Мир поплыл, стремительно надвигаясь в лицо; кажется, что кресло сорвалось с опор и понеслось вперед — так быстро разворачивалась галерея объемных картин — и, поднявшись до высшей точки, рванулось вниз, в бездну, отсчитывая перекрытия и этажи. На миг захолонуло сердце. Ничего… у Энрика вестибулярный аппарат сильный — должен выдержать. Надо же и нам продемонстрировать, на что мы способны. Оттаявший Гаст набрал крупным красным шрифтом:
— ВХОД В АД БЕЗУМИЯ ОТКРЫТ.
Гул в ушах. Звуки низкие, растянутые… Дрянь!

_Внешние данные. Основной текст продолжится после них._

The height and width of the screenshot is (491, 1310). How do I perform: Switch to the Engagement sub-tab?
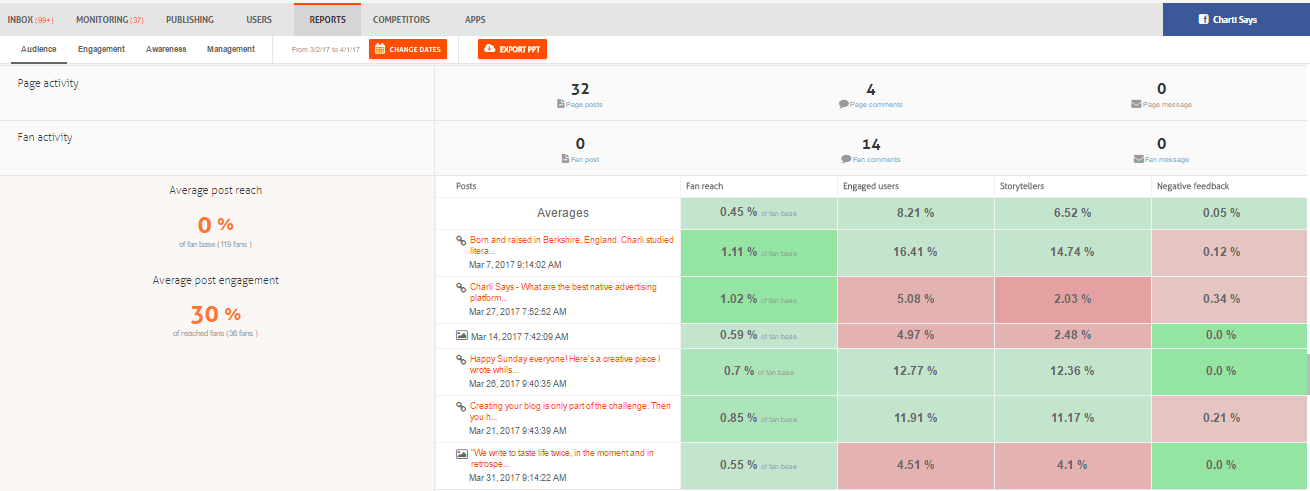[101, 49]
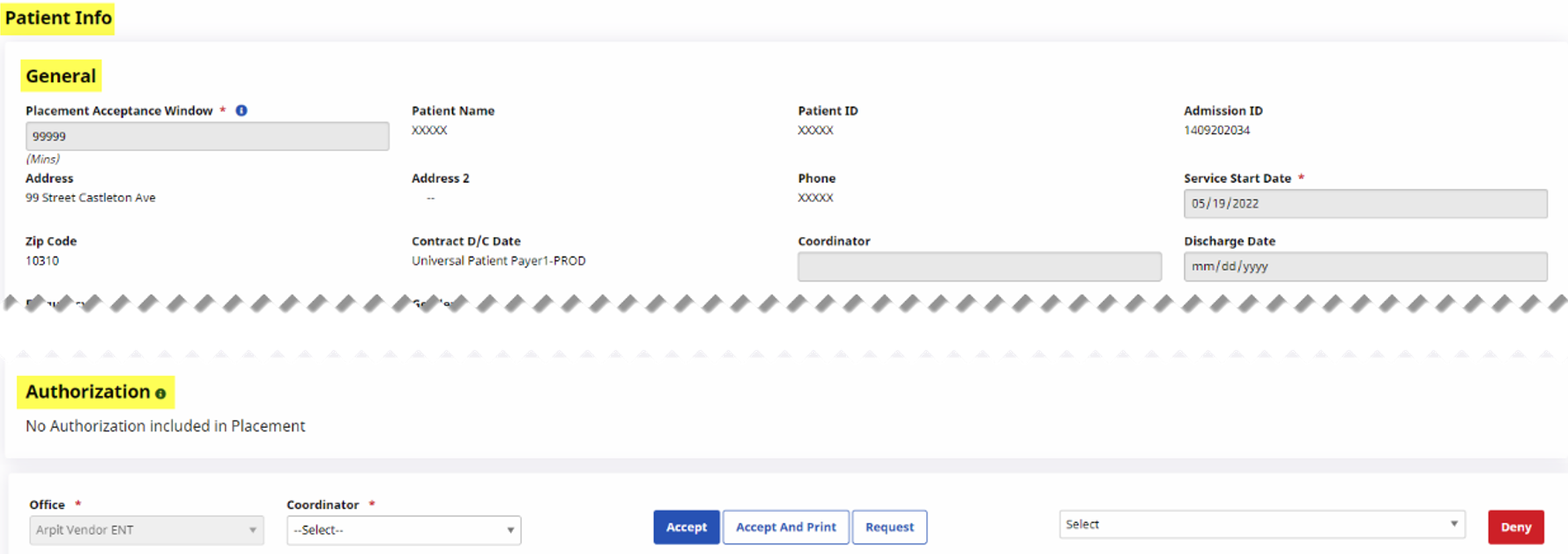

Убил бы!.. Дрянь! Мерно пульсирующее сердце отдается в голове, перекрывая грязную ругань. Маска боли, стыда и отчаяния. Пусти меня! Умелый удар кулаком, голова тут же безвольно откидывается на сторону, разлетаются волосы. Яркие лаковые капли крови одна за одной падают вниз… застывают в полете, меняют форму, превращаются в шарики, они разбиваются, расплескивая брызги. И вновь драка — молчаливая, жестокая. Кто-то темный, многорукий сцепился множеством туловищ в темноте. Вы люди, а не звери! А пошел ты!.. Бег по черным проходам, без света, без выхода, без надежды. Коридор неосвещенного дома?.. Нет! Катакомбы подвалов?.. Нет! Стены ближе, уже, идти приходится на коленях, передвигаться ползком… Канализация! Руки утопают в дерьме, лицо утыкается во что-то мягкое… Включается свет. Это полусгнивший труп, распухший, черно-синий, в зеленоватых разводах. Лицо и кисть руки объедены крысами, белеют зубы и кости… Пол проваливается, и снова полет, вместе с ревом падающей воды. Удар, переворот несколько раз, потеря ориентации. В толще воды загораются синие огни — и превращаются в глаза Энрика; он выходит из тьмы, обнаженный по пояс, с незрячим взглядом и говорит: «Пойдем, я покажу тебе смерть» — и танец в ночи, босиком на горящих углях, тело подхватывает ритм, мотив несет тебя, и пошло-поехало — бросок, переворот, кувырок, откат, сальто, еще одно и еще… и бег по коридору, и нагоняющие огни машин, а в подъезде серая мумия обнимает девчонку…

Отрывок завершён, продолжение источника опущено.